Collected data entries:
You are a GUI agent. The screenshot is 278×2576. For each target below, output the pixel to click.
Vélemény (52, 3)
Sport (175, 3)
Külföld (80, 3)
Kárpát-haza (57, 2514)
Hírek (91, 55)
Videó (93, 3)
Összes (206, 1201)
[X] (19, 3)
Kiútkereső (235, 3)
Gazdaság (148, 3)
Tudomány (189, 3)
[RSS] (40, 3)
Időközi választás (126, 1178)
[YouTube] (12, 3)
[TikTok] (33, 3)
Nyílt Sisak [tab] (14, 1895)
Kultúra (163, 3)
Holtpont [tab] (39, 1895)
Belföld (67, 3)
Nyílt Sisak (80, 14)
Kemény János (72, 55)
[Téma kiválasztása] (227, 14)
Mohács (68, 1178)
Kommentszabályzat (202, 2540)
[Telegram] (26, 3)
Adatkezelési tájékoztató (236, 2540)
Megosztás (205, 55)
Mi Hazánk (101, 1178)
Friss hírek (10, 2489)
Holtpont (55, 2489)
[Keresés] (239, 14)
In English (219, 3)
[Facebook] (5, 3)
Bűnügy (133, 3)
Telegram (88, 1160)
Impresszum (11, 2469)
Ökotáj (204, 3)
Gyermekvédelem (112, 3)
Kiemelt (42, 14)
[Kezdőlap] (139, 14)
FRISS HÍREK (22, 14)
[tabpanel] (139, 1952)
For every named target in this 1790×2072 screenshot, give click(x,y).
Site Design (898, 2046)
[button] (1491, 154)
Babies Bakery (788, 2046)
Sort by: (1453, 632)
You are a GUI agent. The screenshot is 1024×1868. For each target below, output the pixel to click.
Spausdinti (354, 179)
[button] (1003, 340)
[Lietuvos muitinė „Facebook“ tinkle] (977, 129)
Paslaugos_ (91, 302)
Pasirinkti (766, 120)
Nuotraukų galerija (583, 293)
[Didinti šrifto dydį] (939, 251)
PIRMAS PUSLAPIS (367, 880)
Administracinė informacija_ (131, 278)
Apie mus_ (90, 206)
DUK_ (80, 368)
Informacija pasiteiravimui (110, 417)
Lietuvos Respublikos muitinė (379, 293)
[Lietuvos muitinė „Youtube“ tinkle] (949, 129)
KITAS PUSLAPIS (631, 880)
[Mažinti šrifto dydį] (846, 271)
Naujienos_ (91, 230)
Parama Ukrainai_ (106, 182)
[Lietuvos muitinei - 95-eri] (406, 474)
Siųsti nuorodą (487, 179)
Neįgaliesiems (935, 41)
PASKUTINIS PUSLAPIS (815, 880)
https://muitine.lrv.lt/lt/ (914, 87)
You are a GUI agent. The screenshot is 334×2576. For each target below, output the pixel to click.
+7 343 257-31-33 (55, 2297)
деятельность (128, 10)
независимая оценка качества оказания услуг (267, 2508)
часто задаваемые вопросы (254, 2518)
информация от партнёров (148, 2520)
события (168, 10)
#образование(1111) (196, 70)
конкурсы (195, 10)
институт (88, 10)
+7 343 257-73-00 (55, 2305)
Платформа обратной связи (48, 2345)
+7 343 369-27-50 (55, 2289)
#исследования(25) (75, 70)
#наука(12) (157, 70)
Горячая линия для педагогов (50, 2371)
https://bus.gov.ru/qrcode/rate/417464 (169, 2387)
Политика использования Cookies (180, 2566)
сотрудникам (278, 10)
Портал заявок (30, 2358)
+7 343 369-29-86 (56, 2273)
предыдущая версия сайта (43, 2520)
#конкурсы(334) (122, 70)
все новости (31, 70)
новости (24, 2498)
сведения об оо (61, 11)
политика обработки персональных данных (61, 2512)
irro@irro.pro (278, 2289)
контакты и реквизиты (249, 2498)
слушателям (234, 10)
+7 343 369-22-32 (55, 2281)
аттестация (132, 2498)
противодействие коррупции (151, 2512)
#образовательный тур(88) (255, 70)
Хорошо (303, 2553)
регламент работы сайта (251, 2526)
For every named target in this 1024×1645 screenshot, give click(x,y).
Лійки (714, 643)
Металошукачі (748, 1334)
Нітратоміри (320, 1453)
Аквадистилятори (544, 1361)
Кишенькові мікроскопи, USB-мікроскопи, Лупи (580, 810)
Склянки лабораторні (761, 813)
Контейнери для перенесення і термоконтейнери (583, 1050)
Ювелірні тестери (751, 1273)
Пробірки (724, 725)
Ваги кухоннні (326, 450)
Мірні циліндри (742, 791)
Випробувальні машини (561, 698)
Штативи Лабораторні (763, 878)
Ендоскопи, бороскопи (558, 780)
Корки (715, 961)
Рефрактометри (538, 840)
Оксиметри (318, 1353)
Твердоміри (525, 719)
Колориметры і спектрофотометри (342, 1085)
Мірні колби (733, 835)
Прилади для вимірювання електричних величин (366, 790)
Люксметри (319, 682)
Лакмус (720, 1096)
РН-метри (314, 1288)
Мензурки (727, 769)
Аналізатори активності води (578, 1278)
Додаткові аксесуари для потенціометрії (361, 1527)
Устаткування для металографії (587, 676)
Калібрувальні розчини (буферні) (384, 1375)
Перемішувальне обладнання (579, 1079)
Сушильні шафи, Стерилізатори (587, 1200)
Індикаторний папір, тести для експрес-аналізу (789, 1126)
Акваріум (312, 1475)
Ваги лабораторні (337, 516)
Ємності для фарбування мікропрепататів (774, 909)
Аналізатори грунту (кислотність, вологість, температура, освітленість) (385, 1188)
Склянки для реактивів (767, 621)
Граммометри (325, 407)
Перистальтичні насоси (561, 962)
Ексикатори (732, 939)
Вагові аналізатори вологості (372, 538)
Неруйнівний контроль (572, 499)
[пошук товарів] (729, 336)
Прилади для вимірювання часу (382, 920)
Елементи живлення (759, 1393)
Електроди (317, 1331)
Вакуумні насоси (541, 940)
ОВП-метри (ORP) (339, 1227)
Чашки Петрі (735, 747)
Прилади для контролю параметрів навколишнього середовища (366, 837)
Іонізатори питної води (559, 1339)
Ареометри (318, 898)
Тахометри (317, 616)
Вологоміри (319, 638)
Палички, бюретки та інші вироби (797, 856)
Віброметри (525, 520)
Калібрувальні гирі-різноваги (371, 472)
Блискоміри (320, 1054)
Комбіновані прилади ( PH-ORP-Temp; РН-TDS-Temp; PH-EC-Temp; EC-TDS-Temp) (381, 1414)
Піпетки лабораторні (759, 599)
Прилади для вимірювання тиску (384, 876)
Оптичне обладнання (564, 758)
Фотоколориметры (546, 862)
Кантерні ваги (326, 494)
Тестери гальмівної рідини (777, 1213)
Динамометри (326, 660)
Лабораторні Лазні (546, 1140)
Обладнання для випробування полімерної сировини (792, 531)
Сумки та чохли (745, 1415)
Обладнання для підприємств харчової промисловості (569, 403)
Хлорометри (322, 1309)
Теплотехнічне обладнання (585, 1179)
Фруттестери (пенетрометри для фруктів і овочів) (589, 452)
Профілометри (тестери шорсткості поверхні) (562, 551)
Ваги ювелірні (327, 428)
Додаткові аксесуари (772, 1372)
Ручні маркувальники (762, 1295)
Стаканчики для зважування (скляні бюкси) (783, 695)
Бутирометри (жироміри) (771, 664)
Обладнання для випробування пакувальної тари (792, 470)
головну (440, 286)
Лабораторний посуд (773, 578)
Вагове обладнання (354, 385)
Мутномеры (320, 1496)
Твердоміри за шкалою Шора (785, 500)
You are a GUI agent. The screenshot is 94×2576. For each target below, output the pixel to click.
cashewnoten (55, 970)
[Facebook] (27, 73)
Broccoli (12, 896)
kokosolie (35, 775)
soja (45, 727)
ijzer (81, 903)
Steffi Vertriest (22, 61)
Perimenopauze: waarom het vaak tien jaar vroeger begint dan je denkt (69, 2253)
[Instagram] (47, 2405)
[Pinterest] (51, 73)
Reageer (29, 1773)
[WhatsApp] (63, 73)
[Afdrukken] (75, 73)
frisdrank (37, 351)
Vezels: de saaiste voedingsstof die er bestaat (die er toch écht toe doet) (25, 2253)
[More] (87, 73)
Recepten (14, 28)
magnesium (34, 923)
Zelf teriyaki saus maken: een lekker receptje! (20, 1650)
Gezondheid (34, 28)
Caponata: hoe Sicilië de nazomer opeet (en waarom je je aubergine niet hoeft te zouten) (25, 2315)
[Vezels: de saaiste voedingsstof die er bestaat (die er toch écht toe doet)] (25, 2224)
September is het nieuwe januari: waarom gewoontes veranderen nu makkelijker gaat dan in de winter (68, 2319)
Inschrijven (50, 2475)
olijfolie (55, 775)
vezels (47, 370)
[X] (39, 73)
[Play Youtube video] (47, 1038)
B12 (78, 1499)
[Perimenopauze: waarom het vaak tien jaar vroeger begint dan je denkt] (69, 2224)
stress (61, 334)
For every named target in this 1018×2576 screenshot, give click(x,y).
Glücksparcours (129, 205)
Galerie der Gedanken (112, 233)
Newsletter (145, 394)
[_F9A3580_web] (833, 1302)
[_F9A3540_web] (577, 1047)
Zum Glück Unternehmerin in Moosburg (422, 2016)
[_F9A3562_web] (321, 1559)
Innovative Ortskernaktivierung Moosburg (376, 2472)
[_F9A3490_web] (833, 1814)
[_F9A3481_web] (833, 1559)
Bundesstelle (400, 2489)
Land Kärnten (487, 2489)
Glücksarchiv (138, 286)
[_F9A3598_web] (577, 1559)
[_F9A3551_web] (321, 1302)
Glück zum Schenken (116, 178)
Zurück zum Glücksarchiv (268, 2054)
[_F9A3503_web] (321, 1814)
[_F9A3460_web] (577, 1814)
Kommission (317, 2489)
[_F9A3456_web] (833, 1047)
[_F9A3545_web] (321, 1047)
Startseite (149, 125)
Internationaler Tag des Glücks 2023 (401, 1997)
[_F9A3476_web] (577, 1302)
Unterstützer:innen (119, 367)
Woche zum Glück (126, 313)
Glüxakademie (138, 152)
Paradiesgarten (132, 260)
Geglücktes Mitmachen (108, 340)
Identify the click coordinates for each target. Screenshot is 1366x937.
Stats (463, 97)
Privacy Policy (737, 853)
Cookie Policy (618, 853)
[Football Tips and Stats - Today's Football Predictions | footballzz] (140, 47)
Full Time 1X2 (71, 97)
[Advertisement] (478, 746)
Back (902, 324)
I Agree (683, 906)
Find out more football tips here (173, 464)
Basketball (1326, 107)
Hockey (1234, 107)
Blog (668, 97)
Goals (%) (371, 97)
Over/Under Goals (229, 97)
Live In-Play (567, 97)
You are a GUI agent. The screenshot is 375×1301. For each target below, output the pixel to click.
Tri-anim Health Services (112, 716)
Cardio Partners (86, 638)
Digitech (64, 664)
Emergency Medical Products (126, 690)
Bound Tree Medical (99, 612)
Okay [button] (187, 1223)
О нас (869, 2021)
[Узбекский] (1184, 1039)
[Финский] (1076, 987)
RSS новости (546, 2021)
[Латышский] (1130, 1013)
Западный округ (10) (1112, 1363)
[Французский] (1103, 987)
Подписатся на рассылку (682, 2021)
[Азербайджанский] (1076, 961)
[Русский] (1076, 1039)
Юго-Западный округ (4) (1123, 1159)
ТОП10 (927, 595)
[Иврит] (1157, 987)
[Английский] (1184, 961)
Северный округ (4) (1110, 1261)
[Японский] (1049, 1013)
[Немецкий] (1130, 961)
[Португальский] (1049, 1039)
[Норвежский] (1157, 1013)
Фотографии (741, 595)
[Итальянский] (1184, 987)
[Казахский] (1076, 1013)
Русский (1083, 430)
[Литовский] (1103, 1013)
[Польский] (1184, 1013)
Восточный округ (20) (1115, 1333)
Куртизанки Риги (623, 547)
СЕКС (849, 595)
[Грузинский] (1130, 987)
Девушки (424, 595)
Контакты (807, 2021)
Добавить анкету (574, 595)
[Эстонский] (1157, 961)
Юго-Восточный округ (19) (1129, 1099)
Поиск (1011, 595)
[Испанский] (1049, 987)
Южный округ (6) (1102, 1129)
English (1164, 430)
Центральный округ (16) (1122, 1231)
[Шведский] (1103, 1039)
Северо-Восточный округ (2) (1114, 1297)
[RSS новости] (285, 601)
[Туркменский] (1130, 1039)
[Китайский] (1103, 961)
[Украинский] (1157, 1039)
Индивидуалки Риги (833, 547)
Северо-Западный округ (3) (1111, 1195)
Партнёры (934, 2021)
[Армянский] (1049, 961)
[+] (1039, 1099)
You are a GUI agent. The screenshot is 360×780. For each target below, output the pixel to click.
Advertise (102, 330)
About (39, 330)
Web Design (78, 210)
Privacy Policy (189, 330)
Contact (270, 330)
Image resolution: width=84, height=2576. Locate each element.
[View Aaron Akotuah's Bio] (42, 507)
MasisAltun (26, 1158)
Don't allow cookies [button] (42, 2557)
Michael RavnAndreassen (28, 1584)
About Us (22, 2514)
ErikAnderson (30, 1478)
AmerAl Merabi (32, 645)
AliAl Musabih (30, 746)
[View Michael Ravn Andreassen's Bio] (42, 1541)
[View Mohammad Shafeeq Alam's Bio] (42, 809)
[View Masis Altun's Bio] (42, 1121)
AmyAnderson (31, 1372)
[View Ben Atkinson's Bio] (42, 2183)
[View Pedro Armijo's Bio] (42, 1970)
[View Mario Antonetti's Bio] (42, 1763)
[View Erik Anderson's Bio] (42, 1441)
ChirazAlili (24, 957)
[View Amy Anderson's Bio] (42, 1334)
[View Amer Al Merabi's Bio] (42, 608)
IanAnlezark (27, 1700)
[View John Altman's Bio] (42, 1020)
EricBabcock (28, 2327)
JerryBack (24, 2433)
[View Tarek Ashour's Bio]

■ Task prompt: Some lines above hold the word "named". Copy all of them.

■ Worked solution:
For every named target in this 1790×2072 screenshot, give click(x,y).
For every named target in this 1024×1645 screenshot, give click(x,y).
For every named target in this 1018×2576 screenshot, give click(x,y).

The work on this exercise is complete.